Detik-Detik Lebaran
“Lebaran tahun ini kamu apa enggak pulang”. Bunyi sms itu
“Masih belum tau, sebenarnya kepingin pulang, tapi gimana ya”.
“Pulanglah, bapak dan ibu berharap kamu bisa pulang”. Imbuh sms tadi.
Masih dari keluarga. Maksud saya, sms tersebut masih saja dari ibu saya
yang sedang berada di rumah. Tentu, saya kira beliau sangat menanti
kepulangan anaknya yang sedang tak berada di sampingnya saat detik-detik
hari raya idul fitri.
Jika sebuah keluarga sedang merindukan kedatangan anaknya dari jarak
kejauhan saat waktu lebaran, apa yang di rasa. Entah, saya tak bisa
berkata banyak. Saya seolah kalah. Kalah dengan segala tetesan air mata
yang (jujur) tak mampu saya tahan. Mengusapnya pun terasa lemah. Tak ada
rasa lain, selain tentang segala hal kerinduan terhadap kampung
halaman.

• _Data yang Diberikan_

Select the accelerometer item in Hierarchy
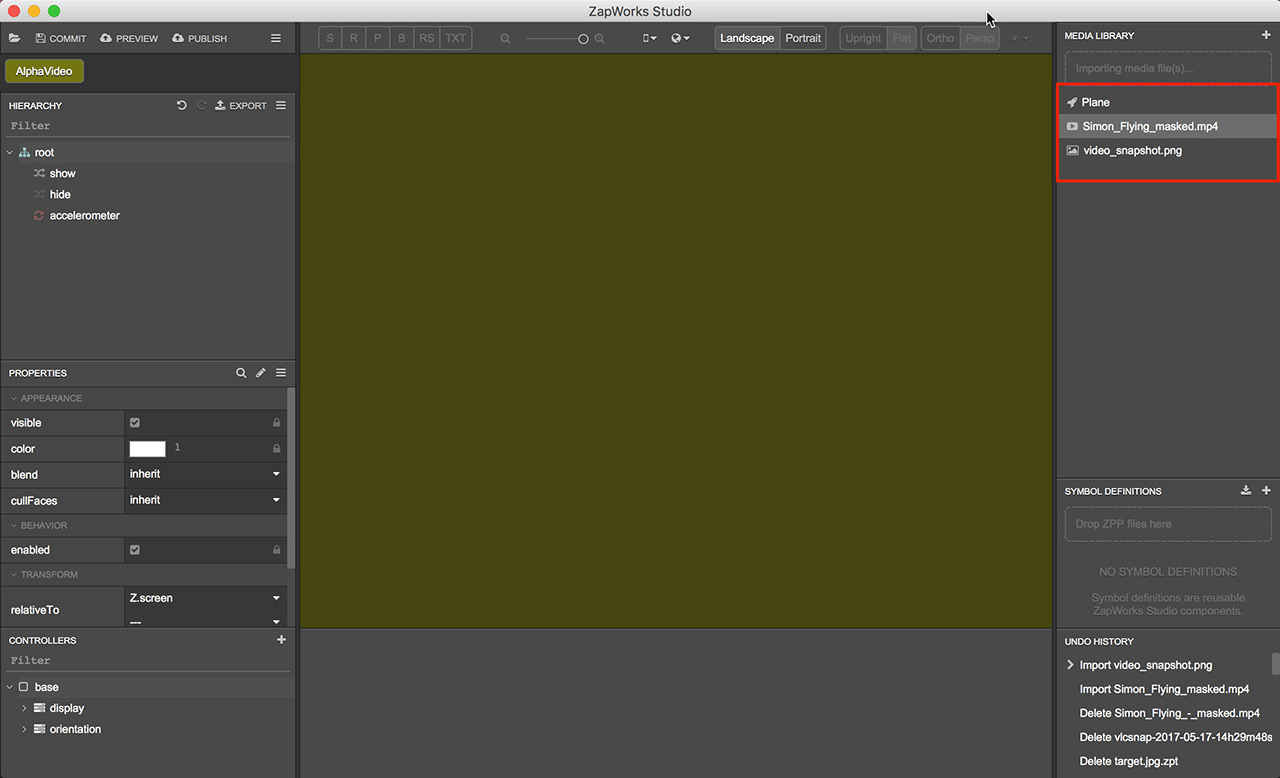 coord(84,215)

• _Ketentuan Latihan_
**a.** Salin dengan persis bagian tulisan tentang Lebaran, mulai dari "Masih dari keluarga." sampai "raya idul fitri.".
**b.** Menurut tulisan tentang Lebaran, siapa yang mengirim sms kepada penulis?
**c.** Dalam tulisan tentang Lebaran, mengapa penulis merasa dirinya "kalah"? Jelaskan dalam satu sampai tiga kalimat.

• _Jawaban Tiap Tugas_
**a.**
Masih dari keluarga. Maksud saya, sms tersebut masih saja dari ibu saya
yang sedang berada di rumah. Tentu, saya kira beliau sangat menanti
kepulangan anaknya yang sedang tak berada di sampingnya saat detik-detik
hari raya idul fitri.

**b.** Sms itu dikirim oleh ibu penulis, yang sedang berada di rumah.

**c.** Penulis merasa kalah karena tidak mampu menahan tetesan air matanya, dan mengusapnya pun terasa lemah. Yang ia rasakan hanyalah kerinduan terhadap kampung halaman.